# What you have to do:
Swap "padlock icon" for "lock symbol" in the stretch of entries from "Viewport: 693px width, 510px height." through the end of the entries, and reproduce that stretch with everything else unchanged. Leave the pictures out of your answer.

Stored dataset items
+ + + + +
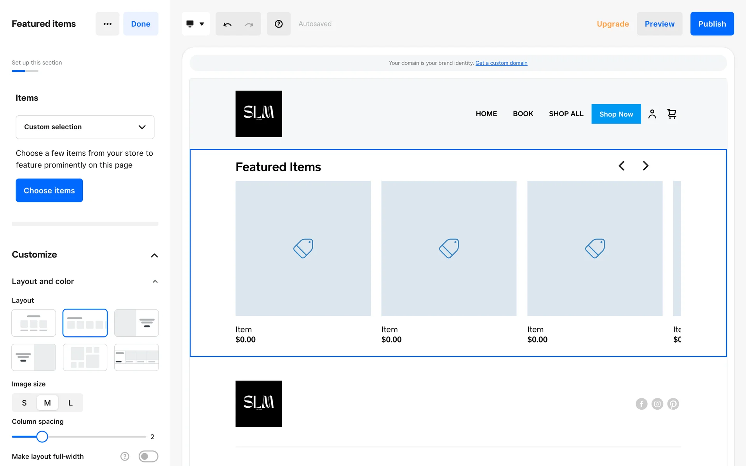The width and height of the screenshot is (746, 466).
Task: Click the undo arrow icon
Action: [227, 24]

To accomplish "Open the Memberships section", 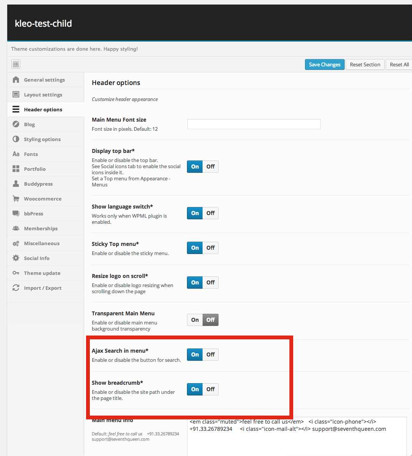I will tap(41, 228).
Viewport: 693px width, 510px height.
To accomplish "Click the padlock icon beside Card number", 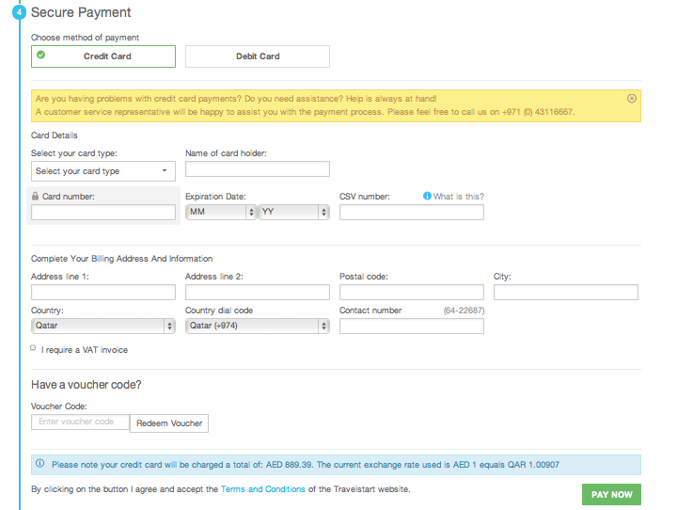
+ + + + +
# Full output:
Viewport: 693px width, 510px height.
To accomplish "Click the lock symbol beside Card number", 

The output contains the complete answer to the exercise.